Il jouait et écrivait, corrigeait, et réessayait, il écrivait à nouveau jusqu'à ce qu'il eut rempli plusieurs feuilles de musique en fixant les principaux passages de l'histoire musicale du voyage qu'il venait d'accomplir. Il aurait alors du les développer, les connecter, les harmoniser, mais il était content de ce qu'il était en train de composer. Les seuls moments excitants de sa jeune vie étaient précisément ceux dans lesquels il trouvait l'inspiration et pouvait composer.

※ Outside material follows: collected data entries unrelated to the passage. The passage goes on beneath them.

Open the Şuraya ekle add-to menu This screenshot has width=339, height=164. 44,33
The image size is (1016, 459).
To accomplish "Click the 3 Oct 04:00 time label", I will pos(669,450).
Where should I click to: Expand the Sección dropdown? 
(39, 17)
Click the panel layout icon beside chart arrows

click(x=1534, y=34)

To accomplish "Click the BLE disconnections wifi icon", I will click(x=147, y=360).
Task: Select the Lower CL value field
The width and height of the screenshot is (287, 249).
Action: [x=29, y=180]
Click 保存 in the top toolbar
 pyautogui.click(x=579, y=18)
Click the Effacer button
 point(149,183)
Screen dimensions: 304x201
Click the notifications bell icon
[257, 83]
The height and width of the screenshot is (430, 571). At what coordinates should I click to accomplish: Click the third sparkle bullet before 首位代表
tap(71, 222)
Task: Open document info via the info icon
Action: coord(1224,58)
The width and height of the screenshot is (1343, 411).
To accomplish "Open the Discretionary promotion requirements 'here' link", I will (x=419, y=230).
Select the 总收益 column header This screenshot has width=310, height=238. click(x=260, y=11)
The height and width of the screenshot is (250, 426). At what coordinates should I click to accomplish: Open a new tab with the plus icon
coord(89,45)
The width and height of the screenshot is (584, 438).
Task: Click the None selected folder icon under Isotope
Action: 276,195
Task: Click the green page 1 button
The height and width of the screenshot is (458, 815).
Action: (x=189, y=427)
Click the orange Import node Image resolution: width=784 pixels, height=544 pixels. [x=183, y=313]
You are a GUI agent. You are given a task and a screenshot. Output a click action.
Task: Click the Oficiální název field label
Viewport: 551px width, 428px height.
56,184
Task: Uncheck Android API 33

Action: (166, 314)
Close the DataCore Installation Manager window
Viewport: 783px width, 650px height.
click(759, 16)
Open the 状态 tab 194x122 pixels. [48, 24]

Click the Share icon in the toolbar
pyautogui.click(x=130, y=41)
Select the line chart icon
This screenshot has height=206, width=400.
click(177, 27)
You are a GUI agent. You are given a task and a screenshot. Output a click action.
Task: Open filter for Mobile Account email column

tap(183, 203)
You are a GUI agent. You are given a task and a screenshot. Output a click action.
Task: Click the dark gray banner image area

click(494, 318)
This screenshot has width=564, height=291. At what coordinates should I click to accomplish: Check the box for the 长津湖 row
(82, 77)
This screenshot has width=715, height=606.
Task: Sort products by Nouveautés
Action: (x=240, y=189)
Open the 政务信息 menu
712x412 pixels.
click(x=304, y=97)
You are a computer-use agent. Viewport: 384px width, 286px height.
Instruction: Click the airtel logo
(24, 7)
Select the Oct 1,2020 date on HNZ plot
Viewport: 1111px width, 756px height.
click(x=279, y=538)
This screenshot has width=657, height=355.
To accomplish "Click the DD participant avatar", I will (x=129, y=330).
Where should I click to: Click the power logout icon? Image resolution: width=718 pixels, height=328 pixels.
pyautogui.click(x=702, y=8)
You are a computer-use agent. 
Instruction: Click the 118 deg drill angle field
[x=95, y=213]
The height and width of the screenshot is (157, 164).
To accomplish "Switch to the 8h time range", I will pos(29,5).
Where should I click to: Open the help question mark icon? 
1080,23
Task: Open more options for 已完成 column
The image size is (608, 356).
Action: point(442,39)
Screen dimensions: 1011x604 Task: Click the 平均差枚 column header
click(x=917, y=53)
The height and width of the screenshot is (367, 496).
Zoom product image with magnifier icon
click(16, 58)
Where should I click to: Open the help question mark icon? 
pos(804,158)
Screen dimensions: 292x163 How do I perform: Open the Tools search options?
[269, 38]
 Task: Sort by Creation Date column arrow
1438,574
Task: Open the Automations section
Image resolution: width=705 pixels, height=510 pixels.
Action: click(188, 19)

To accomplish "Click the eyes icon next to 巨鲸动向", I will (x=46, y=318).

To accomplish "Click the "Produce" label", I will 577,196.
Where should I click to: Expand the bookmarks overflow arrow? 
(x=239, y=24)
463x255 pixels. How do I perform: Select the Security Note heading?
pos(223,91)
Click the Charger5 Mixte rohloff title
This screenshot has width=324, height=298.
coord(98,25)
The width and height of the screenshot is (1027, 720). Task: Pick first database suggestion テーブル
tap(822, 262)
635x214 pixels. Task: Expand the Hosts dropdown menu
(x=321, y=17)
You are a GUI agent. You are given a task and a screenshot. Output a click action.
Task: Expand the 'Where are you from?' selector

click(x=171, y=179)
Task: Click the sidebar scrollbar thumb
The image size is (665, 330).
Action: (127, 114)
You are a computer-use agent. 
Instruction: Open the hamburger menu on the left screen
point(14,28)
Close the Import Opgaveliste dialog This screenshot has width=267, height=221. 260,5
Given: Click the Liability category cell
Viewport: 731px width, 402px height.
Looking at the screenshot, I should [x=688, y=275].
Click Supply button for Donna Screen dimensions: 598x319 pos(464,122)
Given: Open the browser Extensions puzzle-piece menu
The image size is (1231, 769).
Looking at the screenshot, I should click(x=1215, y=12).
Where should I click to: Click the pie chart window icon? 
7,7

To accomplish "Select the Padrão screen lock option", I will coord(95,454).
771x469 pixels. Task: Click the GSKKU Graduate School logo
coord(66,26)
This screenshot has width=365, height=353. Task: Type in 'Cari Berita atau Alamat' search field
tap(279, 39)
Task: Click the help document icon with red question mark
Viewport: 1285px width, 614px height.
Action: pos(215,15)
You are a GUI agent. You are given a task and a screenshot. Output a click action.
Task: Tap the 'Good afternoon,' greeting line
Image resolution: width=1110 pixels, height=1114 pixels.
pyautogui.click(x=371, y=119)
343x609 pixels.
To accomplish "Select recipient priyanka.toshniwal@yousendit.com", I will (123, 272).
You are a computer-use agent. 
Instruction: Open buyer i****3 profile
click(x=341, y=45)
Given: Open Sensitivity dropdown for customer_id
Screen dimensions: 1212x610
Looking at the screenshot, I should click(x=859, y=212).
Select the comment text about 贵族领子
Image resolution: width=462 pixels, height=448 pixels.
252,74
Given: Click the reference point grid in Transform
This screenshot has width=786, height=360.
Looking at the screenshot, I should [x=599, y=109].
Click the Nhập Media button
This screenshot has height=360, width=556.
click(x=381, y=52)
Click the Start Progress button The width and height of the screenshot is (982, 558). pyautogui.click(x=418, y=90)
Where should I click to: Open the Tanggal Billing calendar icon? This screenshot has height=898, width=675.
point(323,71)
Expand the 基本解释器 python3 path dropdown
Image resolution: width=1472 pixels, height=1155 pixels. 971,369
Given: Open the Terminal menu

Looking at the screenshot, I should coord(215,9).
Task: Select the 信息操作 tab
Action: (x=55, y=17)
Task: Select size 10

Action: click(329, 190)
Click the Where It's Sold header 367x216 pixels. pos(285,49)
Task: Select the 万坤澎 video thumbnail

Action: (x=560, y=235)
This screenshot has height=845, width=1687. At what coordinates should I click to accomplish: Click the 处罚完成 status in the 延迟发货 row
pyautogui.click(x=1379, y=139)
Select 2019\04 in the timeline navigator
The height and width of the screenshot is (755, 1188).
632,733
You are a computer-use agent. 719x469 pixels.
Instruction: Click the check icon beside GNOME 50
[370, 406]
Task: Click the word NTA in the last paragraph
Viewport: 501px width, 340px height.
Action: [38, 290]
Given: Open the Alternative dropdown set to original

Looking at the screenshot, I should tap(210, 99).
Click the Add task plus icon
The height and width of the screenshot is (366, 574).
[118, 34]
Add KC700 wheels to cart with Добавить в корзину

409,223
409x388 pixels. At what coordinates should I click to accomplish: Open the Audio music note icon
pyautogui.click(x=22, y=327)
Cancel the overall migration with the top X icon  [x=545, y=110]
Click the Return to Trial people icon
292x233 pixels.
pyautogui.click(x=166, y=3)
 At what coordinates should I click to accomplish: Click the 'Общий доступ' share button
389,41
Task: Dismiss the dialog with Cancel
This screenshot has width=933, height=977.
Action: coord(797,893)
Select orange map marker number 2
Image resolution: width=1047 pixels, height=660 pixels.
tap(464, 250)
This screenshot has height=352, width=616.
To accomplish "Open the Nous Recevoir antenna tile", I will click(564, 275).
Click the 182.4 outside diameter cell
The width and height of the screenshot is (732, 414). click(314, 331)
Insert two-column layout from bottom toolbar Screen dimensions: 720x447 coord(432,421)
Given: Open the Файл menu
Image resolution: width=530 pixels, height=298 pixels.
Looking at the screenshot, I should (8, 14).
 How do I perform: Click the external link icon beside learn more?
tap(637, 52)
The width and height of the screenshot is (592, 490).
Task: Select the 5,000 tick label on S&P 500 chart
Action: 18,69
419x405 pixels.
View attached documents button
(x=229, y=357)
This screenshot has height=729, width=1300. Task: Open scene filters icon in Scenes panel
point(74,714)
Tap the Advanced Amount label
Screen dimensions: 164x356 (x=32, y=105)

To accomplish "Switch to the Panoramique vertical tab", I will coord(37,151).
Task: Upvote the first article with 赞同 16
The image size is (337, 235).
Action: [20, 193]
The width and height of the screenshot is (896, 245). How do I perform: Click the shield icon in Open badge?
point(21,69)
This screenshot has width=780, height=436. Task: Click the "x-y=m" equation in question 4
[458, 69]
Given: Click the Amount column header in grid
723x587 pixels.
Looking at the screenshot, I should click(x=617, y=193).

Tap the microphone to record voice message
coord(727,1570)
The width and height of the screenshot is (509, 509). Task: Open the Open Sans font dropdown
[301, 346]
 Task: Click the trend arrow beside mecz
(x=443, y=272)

Quand finalement il ferma le piano vertical, remit l'encre et les feuilles sur l'étagère, éteignit la lampe et retourna au lit, la nuit était profonde. Il se réajusta les couvertures sur le corps, tremblant légèrement à cause du froid. Pendant qu'il s'endormait il réentendait les passages qu'il avait composés, jouer doux et tristes dans son esprit. Il y avait décrit la dernière nuit passée avec Laszlo et l'ardeur virile avec laquelle le garçon l'avait pris ; le salut à sa famille que peut-être il ne pourrait plus revoir pendant des années ; l'adieu à Budapest, ville qu'il aimait, les différents étapes du voyage dans la voiture de l'imprésario, l'arrivée à Vienne et la première impression que la capitale lui avait fait et enfin la misère de cette petite chambre grise et nue, sous le toit, qui était maintenant son «domicile» et la solitude qu'il ressentait.

Il s'endormit, sinon serein, au moins partiellement satisfait, comme il était toujours quand il composait. "Oui", pensa-t-il juste avant que le sommeil l'accueille dans ses bras : "Je vais en faire un poème symphonique à thème". L'idée lui plaisait. Et il s'endormit enfin.

Quand il se réveilla le matin, il alla se laver avec l'eau froide, il s'habilla et descendit à l'auberge pour prendre le petit déjeuner, puis il retourna dans sa chambre et commença à travailler avec entrain à ce qu'il avait composé pendant la nuit. Parfois il s'arrêtait, répétant mentalement ce qu'il avait écrit et joué sur le piano, et faisait des ajouts, des corrections, des variations, développant une à une les parties de son premier poème symphonique.

Il sentait que ce serait quelque chose de grand, de beau, de remarquable. Il se demanda un instant ce qu'en aurait pensé le maître Ipoly Zajzon, mais il se dit qu'il avait maintenant à plaire seulement à son imprésario, cet envahissant et bavard Berthold Willibald... Un homme étrange, de qui émanait cependant, par ses yeux, son corps, ses gestes et de sa voix, une sensation de puissance animale qui l'intimidait en partie.

Le son du canon qui signalait midi le fit sursauter. Il termina d'écrire le passage qu'il était en train de retoucher, mit sur le clavier du piano le drap vert et le ferma. Il descendit à nouveau et retourna à l'auberge pour le déjeuner. L'aubergiste lui fit un signe de salut de la tête et bientôt lui mit la nourriture devant, sur les planches de la table en bois sans nappe...

Après le déjeuner il revint rapidement dans sa chambre, car il avait encore pas mal de travail à faire, pour terminer son premier poème symphonique à thème, et jusqu'à ce qu'il ait fini, il savait qu'il ne pouvait rien faire d'autre.